(Stored data)
┌──
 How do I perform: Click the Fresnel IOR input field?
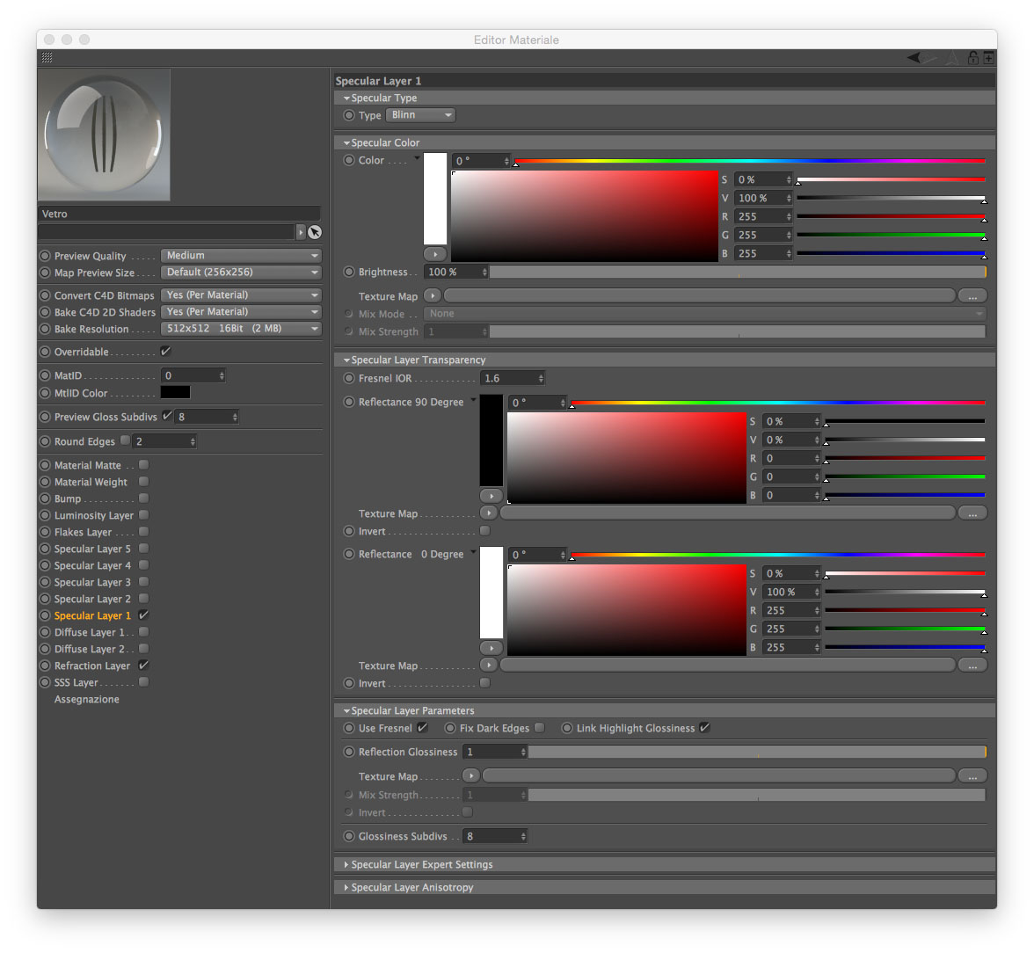[x=513, y=378]
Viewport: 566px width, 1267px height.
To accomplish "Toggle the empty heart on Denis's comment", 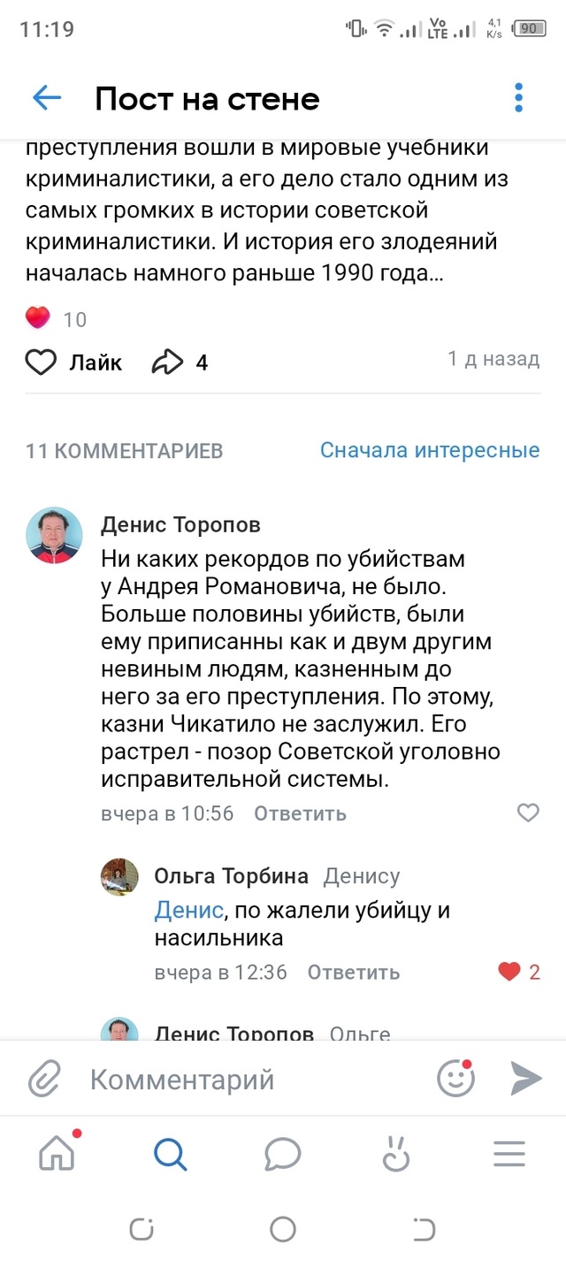I will (x=528, y=812).
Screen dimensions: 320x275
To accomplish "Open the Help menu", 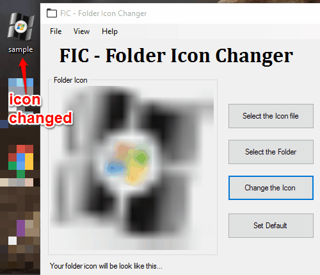I will click(x=109, y=31).
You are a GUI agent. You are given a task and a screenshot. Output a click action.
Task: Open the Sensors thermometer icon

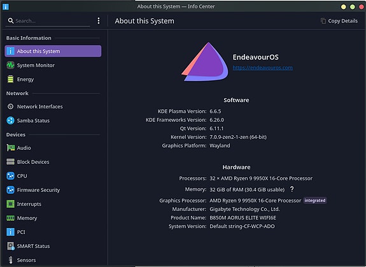point(10,260)
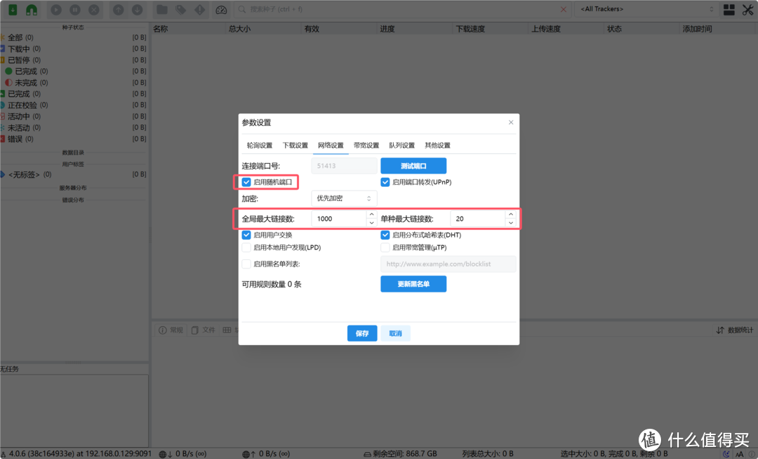Enable the 启用黑名单列表 checkbox
This screenshot has height=459, width=758.
click(246, 264)
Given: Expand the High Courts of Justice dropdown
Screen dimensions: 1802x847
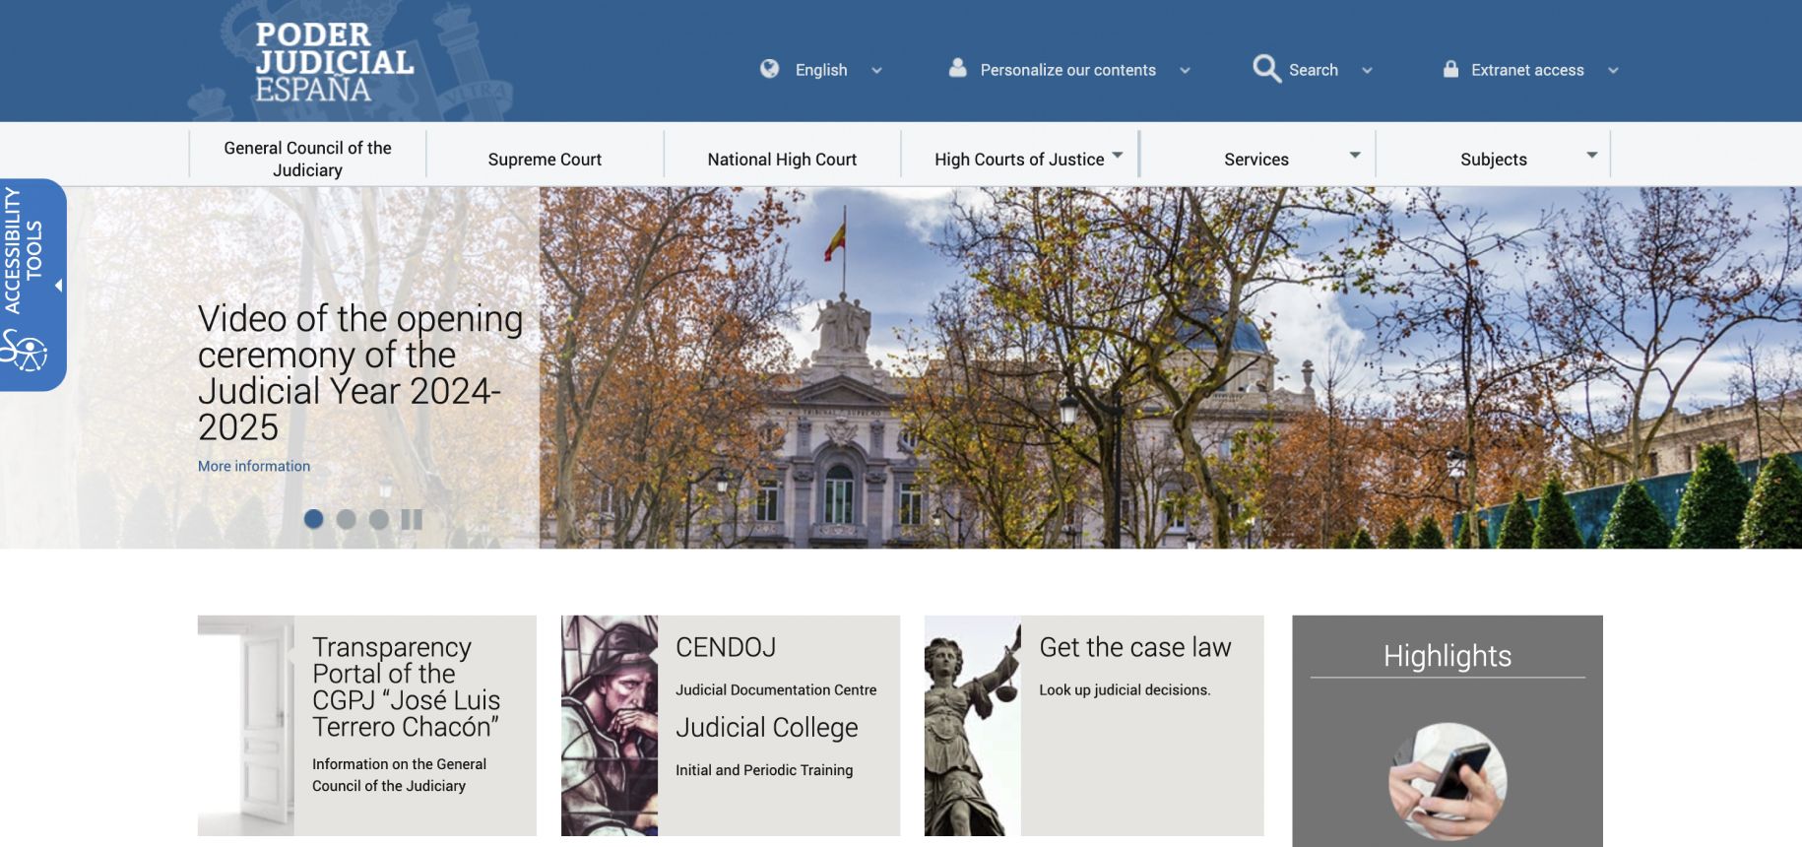Looking at the screenshot, I should pos(1118,156).
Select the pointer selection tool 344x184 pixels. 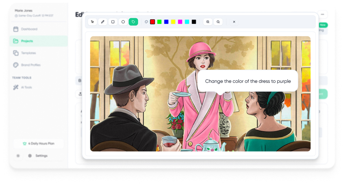pos(92,22)
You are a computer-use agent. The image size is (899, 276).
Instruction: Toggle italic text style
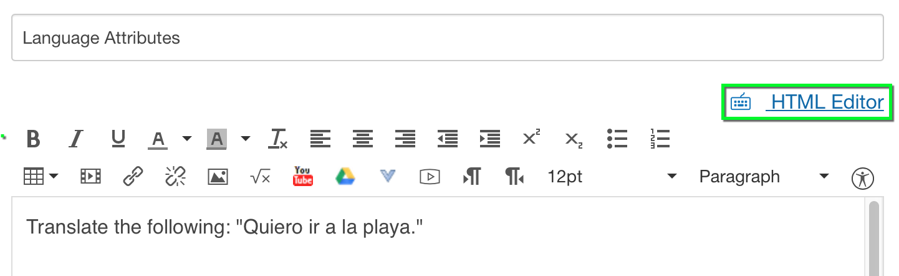pyautogui.click(x=76, y=139)
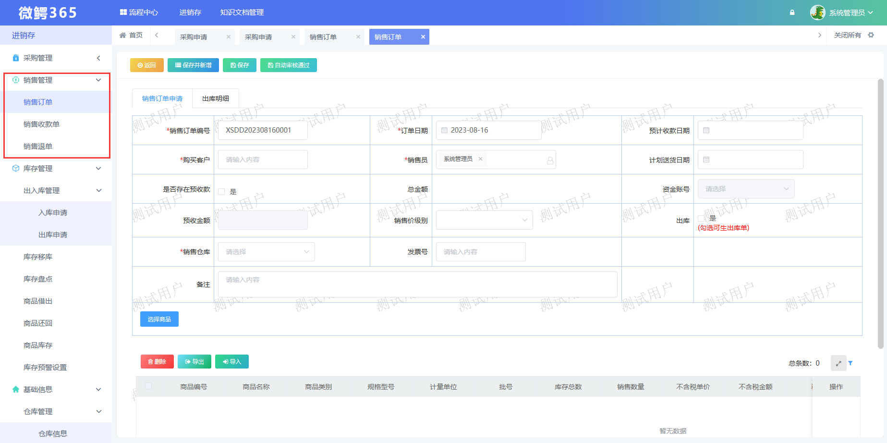Image resolution: width=887 pixels, height=443 pixels.
Task: Click the blue filter funnel icon
Action: [x=851, y=363]
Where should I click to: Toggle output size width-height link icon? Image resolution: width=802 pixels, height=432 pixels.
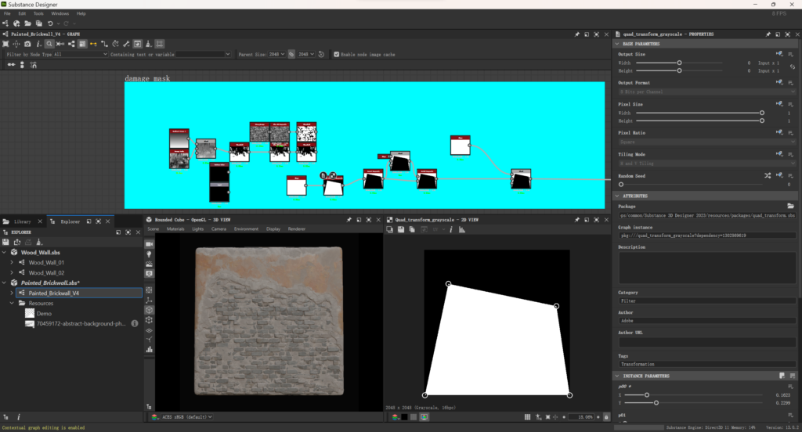click(x=792, y=67)
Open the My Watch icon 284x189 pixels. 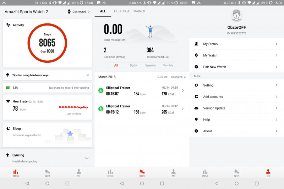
└──
* **Work required**
Filter the entries down to the lines that include the string "agent".

* **Result of the task**
You are a GUI agent. You are given a task and a screenshot. Output a click action.
You are a computer-use agent. The image size is (899, 276).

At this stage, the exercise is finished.